The name of this puzzle, originally in Japanese, "Kyoryu No Tamago" translated means "Is It A Dinosaur Egg?". Its from Japanese designer Minoru Abe, renowned for his colourful, cute, whimsical and many very challenging sliding block puzzles. This one is no different and was designed 28 years ago, one of his earliest. The Dinosaur Egg today is rather hard to find (no pun intended) and I was very lucky to get my copy courtesy of my puzzling friend, Frederic Boucher who lives in Japan.

START
The object is to slide the pieces within the irregular shaped tray, (rectilinear moves only) from the given START position to the FINISH, which resembles a (dinosaur) egg. There are four pieces each piece forming a quarter of the egg. Three of the pieces have notches which are able to interact with the protrusions within the tray.

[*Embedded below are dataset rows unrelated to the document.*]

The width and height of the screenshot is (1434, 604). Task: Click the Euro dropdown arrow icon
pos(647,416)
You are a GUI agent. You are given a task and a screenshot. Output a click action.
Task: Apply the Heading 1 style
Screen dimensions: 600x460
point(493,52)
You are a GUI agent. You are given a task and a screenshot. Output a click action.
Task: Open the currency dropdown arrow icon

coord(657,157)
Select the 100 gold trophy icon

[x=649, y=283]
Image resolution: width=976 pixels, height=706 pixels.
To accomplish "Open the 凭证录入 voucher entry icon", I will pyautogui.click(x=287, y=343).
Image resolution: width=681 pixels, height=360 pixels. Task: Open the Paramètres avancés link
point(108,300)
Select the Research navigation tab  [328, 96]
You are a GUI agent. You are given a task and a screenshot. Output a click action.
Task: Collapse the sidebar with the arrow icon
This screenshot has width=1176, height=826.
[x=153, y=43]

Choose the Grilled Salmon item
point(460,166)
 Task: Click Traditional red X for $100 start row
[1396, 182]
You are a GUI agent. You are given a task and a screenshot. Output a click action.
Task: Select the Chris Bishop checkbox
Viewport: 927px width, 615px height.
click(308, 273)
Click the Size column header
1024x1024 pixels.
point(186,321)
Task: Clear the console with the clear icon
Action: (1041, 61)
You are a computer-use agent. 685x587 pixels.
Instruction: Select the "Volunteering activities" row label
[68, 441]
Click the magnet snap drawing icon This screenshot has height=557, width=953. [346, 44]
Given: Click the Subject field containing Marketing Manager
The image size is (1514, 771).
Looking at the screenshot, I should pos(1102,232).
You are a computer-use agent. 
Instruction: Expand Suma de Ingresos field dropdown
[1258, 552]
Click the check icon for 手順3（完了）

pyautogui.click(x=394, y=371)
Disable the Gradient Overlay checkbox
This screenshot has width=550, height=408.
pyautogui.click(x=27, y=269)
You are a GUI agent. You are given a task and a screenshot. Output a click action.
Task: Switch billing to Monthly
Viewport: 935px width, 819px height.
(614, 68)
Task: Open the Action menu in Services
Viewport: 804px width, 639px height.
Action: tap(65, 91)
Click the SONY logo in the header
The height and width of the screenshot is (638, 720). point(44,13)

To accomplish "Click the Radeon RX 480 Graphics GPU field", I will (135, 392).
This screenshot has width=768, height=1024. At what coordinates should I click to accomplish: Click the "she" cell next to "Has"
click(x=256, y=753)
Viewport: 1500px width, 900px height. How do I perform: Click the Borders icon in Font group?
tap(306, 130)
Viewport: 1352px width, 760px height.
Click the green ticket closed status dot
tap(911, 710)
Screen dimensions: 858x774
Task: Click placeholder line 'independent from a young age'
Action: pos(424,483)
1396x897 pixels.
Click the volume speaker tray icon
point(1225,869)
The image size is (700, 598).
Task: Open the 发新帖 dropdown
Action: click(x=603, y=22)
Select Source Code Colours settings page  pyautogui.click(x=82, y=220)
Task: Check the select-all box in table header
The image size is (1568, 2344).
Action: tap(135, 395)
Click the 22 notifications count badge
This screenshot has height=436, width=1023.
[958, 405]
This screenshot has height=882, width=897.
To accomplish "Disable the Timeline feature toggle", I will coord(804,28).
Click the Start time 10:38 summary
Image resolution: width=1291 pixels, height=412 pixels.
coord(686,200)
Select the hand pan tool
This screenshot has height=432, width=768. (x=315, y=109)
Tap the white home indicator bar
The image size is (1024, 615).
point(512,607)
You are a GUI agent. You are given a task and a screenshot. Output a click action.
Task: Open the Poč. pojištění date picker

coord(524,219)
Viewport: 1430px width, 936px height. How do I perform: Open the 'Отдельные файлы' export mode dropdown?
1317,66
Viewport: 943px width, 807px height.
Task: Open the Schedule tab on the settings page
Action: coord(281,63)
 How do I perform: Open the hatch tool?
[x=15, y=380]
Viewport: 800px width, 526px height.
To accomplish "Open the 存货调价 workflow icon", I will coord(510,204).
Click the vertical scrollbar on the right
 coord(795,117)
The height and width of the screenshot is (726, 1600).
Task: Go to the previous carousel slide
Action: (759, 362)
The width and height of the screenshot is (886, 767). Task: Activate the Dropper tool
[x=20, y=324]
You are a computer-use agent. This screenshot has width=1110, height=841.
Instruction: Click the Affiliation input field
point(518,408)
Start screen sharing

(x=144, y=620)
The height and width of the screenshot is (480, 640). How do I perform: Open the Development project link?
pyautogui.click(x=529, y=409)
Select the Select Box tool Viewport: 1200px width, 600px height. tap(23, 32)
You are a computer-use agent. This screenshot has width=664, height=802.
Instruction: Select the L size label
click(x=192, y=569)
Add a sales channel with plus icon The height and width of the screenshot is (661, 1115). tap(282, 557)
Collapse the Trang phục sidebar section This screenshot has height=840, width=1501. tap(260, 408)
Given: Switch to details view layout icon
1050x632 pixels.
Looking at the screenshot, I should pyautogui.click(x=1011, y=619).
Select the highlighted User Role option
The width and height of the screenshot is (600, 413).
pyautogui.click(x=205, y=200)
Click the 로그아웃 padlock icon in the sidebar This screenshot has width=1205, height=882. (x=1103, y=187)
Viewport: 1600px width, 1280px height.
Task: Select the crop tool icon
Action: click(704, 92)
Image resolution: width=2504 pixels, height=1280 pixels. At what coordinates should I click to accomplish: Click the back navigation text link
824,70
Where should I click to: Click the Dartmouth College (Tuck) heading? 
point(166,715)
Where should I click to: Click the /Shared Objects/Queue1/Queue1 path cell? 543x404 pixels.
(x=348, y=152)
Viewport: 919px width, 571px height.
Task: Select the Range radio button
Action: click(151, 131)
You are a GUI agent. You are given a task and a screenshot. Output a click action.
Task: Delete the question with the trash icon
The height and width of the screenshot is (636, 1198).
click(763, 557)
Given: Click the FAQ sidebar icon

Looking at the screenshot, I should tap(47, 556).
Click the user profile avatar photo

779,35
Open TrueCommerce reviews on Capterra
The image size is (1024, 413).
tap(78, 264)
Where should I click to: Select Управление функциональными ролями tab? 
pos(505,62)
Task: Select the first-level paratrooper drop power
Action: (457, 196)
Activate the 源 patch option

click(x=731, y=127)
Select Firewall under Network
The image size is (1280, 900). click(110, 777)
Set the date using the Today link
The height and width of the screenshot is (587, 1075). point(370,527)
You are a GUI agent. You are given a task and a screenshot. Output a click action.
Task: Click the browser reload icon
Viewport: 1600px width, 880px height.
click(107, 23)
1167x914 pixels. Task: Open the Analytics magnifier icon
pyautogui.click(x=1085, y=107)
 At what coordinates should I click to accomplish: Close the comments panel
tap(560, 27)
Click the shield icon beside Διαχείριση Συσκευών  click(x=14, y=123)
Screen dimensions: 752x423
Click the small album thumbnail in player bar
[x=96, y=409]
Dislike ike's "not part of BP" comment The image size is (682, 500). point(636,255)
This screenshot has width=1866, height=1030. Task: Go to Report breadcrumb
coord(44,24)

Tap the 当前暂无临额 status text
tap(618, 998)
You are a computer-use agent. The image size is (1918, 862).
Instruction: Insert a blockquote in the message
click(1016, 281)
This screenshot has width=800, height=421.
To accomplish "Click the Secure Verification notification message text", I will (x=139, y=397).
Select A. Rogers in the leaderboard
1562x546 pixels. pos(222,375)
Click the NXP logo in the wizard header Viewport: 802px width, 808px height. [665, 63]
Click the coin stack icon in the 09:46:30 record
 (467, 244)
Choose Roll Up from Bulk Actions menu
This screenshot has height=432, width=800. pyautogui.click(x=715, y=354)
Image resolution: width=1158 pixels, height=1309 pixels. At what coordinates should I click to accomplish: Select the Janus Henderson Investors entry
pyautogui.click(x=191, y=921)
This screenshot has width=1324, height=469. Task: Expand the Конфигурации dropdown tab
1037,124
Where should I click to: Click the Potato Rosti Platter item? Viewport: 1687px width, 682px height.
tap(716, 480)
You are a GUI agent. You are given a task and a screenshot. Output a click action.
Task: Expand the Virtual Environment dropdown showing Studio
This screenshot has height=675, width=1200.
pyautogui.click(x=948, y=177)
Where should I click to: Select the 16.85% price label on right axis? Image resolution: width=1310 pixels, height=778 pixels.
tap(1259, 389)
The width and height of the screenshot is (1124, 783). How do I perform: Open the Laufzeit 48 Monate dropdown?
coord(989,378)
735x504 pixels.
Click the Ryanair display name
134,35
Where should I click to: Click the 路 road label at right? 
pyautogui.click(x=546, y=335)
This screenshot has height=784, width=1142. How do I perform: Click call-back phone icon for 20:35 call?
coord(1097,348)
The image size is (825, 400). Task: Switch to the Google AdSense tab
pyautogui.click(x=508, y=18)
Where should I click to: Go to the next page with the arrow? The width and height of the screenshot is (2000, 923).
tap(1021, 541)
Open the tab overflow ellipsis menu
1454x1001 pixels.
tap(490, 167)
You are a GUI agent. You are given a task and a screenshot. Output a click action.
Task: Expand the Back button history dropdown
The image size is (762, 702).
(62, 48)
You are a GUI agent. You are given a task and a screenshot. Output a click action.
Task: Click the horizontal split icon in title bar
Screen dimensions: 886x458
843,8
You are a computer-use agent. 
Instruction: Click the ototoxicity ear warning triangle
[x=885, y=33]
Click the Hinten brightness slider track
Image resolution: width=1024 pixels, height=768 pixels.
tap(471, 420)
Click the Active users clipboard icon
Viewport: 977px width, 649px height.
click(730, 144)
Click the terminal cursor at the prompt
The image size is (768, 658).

The instructions are in Japanese but the accompanying diagrams are pretty clear on what must be done. Frederic did a bit of the translation for me - the solution requires 22 moves. 

FINISH
I played with Dinosaur Egg for a good hour and after getting stuck and resetting the puzzle at least a half dozen times, I managed to reach the end stage. I am not sure if the 22-moves solution is "unique" though? Meaning that you need to get the sequence correct right from beginning to the end or you will invariably get stuck in the middle and have to back-track to the last correct position. Or could more moves be taken and still reach the end?

Only four pieces, but a unique and interesting idea for a sliding block design, and challenging too!